## Start Records supplied

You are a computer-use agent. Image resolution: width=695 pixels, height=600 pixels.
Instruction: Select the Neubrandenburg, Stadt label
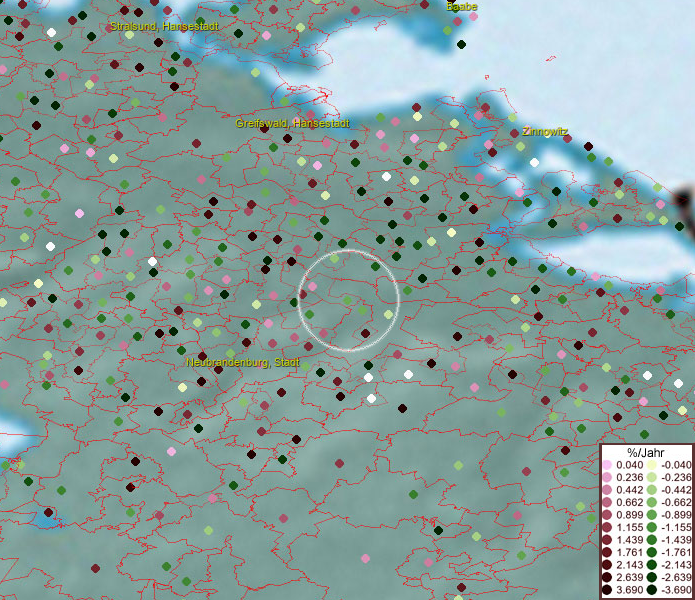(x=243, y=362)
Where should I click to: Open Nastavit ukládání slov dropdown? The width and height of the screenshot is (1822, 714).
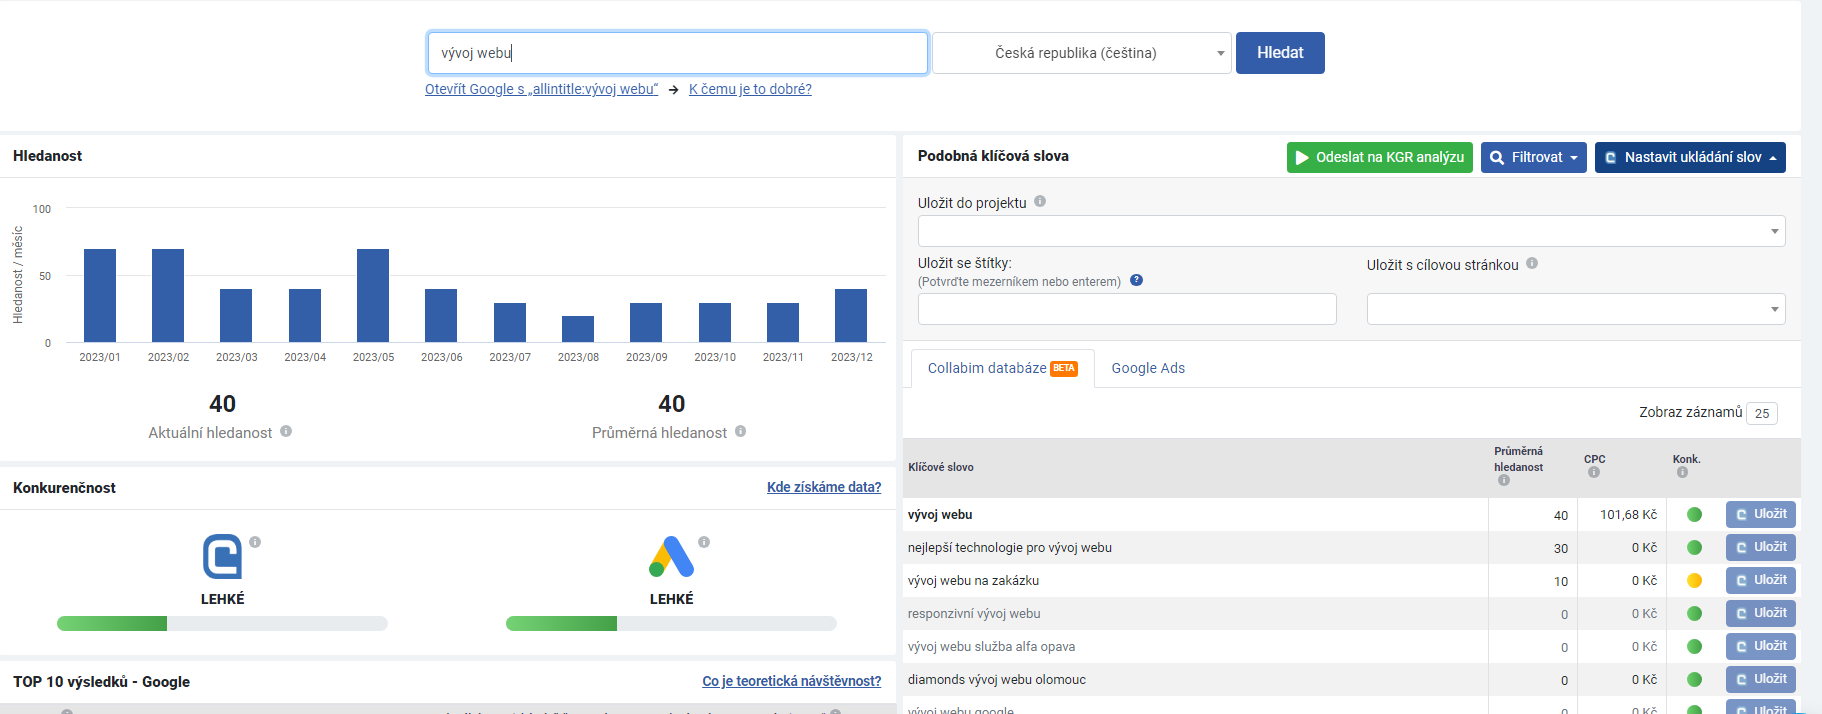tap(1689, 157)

## End Records supplied

- **Aim of the task**
Could you output all the entries above as a two-column CSV with the headers entry_text and answer, one row per entry? Put each value in its own quoted field, replace any line breaks with spaces, and leave out the pictures.

- **Answer**
entry_text,answer
"You are a computer-use agent. Image resolution: width=695 pixels, height=600 pixels. Instruction: Select the Neubrandenburg, Stadt label","(x=243, y=362)"
"Where should I click to: Open Nastavit ukládání slov dropdown? The width and height of the screenshot is (1822, 714).","tap(1689, 157)"